**WHAT THIS TASK INVOLVES**
Copy the items exactly, from the first one through the line that contains "The image size is (886, 886). coord(47,55)".

**STORED ROWS**
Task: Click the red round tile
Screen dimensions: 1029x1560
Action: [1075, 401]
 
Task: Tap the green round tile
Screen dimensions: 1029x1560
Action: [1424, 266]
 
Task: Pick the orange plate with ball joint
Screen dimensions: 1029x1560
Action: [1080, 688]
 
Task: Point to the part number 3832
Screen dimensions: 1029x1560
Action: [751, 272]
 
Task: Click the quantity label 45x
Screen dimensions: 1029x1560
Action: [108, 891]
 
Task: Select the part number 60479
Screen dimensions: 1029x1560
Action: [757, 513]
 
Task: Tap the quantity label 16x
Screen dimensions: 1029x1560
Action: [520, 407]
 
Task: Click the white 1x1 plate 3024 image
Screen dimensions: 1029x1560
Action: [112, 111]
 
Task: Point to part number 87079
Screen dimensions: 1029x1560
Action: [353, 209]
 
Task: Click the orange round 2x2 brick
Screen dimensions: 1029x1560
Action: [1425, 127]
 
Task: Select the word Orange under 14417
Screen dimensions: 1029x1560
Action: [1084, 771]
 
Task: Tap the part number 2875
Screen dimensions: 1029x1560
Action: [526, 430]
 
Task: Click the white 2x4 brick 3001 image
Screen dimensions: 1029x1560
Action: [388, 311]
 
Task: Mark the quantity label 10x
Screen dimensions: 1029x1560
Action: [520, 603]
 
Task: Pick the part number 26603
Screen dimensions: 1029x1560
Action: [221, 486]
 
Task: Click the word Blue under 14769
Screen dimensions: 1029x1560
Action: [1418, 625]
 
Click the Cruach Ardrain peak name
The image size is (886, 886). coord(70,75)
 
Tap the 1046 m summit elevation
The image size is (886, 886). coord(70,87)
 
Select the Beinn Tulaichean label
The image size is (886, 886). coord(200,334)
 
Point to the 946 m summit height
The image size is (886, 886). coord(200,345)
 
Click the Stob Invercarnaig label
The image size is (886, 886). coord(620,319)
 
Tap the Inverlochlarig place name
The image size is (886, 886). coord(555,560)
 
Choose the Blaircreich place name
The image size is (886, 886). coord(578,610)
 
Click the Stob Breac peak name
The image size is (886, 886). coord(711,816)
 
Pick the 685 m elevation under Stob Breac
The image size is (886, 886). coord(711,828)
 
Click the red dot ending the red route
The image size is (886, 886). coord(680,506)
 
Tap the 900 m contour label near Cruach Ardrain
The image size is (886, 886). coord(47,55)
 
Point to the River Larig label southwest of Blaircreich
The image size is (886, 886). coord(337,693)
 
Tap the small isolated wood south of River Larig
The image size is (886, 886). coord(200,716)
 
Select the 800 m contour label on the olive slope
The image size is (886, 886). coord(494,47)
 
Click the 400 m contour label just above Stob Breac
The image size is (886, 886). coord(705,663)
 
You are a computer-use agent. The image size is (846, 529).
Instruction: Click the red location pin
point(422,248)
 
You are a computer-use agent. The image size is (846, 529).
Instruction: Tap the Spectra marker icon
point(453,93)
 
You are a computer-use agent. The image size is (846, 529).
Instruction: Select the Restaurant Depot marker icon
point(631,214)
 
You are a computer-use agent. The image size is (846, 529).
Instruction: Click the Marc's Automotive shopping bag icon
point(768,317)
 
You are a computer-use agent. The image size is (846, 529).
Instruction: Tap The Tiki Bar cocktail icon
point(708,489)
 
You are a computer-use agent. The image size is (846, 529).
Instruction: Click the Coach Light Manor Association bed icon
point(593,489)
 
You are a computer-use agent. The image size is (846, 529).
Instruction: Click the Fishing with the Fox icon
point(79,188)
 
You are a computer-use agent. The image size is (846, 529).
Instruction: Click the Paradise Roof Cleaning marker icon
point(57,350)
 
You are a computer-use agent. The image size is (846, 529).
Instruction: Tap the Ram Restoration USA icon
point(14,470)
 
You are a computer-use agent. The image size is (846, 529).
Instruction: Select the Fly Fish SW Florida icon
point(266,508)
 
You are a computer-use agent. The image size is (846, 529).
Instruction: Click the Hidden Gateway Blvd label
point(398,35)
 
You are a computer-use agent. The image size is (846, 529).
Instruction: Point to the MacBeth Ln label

**FINAL RESULT**
Task: Click the red round tile
Screen dimensions: 1029x1560
Action: [1075, 401]
 
Task: Tap the green round tile
Screen dimensions: 1029x1560
Action: [1424, 266]
 
Task: Pick the orange plate with ball joint
Screen dimensions: 1029x1560
Action: [1080, 688]
 
Task: Point to the part number 3832
Screen dimensions: 1029x1560
Action: [751, 272]
 
Task: Click the quantity label 45x
Screen dimensions: 1029x1560
Action: [108, 891]
 
Task: Select the part number 60479
Screen dimensions: 1029x1560
Action: [757, 513]
 
Task: Tap the quantity label 16x
Screen dimensions: 1029x1560
Action: [520, 407]
 
Task: Click the white 1x1 plate 3024 image
Screen dimensions: 1029x1560
Action: [112, 111]
 
Task: Point to part number 87079
Screen dimensions: 1029x1560
Action: [353, 209]
 
Task: Click the orange round 2x2 brick
Screen dimensions: 1029x1560
Action: [1425, 127]
 
Task: Select the word Orange under 14417
Screen dimensions: 1029x1560
Action: [1084, 771]
 
Task: Tap the part number 2875
Screen dimensions: 1029x1560
Action: [526, 430]
 
Task: Click the white 2x4 brick 3001 image
Screen dimensions: 1029x1560
Action: [388, 311]
 
Task: Mark the quantity label 10x
Screen dimensions: 1029x1560
Action: [520, 603]
 
Task: Pick the part number 26603
Screen dimensions: 1029x1560
Action: [221, 486]
 
Task: Click the word Blue under 14769
Screen dimensions: 1029x1560
Action: [1418, 625]
 
Click the Cruach Ardrain peak name
The image size is (886, 886). coord(70,75)
 
Tap the 1046 m summit elevation
The image size is (886, 886). coord(70,87)
 
Select the Beinn Tulaichean label
The image size is (886, 886). coord(200,334)
 
Point to the 946 m summit height
The image size is (886, 886). coord(200,345)
 
Click the Stob Invercarnaig label
The image size is (886, 886). coord(620,319)
 
Tap the Inverlochlarig place name
The image size is (886, 886). coord(555,560)
 
Choose the Blaircreich place name
The image size is (886, 886). coord(578,610)
 
Click the Stob Breac peak name
The image size is (886, 886). coord(711,816)
 
Pick the 685 m elevation under Stob Breac
The image size is (886, 886). coord(711,828)
 
Click the red dot ending the red route
The image size is (886, 886). coord(680,506)
 
Tap the 900 m contour label near Cruach Ardrain
The image size is (886, 886). coord(47,55)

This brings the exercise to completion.